Armadillidium jerrentrupi is a European species of woodlouse endemic to Greece. It is a relatively medium-sized species that probably belongs to the so-called "Armadillidium fossuligerum complex".

==Taxonomy==
Armadilliidum jerrentrupi was described as a distinct species of Armadillidium in 2008, based on specimens collected as far back as 1990. The species is also thought to belong to the "Armadillidium fossuligerum complex", a group of 4 species (A. jerenntrupi, A. fossuligerum sensu lato, A. petralonense and A. pieperi) that occur in the southern part of the Balkan Peninsula (mainly Greece and the adjacent areas of North Macedonia and Bulgaria). It can be separated from the latter two species by the shape of the telson (truncate instead of pointed) and from the allopatric, but extremely variable, A. fossuligerum sensu lato by the different coloration, the more slender secondary antennae, the ventral shape of the ischium of the seventh pereiopod of the male (concave in A. fossuligerum sensu lato vs straight in A. jerrentrupi) and the longer uropod-exopodites.

==Description==
Armadillidium jerrentrupi is a medium-sized species, reaching maximum dimensions of about 17 x 7.3 mm. Its tergites are completely smooth. Two color morphs have been described: at the western part of its distribution, the specimens are uniformly dark grey, but at the eastern part, the epimera and hind margins of the tergites are yellowish. The frontal shield surpasses the anterior edge of the head, has a nearly straight upper margin and bears obliquely-rounded lateral angles. The secondary antennae have semicircular lobes and the two articles of the flagellum are more or less equal in length. The hind margins of the first pair of epimera have pronounced angles. The telson is conspicuously longer than wide, has nearly straight sides and a broadly truncated tip.

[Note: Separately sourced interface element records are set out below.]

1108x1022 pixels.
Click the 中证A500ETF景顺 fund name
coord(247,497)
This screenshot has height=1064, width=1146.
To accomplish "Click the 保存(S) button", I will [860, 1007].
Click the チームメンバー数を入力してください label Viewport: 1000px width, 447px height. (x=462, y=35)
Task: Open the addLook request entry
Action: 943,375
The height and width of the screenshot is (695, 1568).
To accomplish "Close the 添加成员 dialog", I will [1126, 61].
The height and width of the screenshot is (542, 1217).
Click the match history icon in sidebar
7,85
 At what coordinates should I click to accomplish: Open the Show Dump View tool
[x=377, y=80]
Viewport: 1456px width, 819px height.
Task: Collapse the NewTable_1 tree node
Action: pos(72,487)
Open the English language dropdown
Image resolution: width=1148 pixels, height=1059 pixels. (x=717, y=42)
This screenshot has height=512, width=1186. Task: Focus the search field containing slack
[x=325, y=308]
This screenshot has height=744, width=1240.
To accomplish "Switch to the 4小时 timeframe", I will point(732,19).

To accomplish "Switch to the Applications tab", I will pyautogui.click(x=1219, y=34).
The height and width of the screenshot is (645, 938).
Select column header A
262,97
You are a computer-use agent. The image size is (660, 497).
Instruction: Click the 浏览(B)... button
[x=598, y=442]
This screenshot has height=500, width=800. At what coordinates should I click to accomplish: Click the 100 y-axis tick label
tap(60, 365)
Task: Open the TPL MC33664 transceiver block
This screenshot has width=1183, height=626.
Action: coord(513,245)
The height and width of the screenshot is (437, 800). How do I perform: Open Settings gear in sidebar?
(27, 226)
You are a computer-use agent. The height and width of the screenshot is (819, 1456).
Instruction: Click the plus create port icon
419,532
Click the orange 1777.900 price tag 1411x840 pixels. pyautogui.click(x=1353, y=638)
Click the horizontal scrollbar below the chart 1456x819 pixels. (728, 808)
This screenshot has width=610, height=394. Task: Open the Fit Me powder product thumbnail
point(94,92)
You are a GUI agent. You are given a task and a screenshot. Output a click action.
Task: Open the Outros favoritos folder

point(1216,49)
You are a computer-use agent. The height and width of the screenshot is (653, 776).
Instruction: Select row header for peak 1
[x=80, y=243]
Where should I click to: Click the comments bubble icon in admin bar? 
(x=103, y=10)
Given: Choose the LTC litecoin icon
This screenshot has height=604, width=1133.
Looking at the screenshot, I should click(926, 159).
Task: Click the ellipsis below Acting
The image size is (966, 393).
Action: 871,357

Concerning the sexual characters of the male, the first pereiopod has a brush of short spines on the carpus and the ischium of the seventh pereiopod is ventrally straight and decorated with a hair field at its apical part. The posterior lobe of the exopodite of the first pleopod is short and triangular and the apex of the endopodite is straight .

==Distribution==
Armadillidium jerrentrupi is endemic to the Greek regional units of Kavala and Xanthi, in the region of Eastern Macedonia and Thrace. Specifically, all the known specimens have been collected in the area of the lower Nestos river system.

==Ecology==
Armadillidium jerrentrupi has been found in three types of habitat: mixed forests, maquis shrublands and mixed maquis-Castanea forests.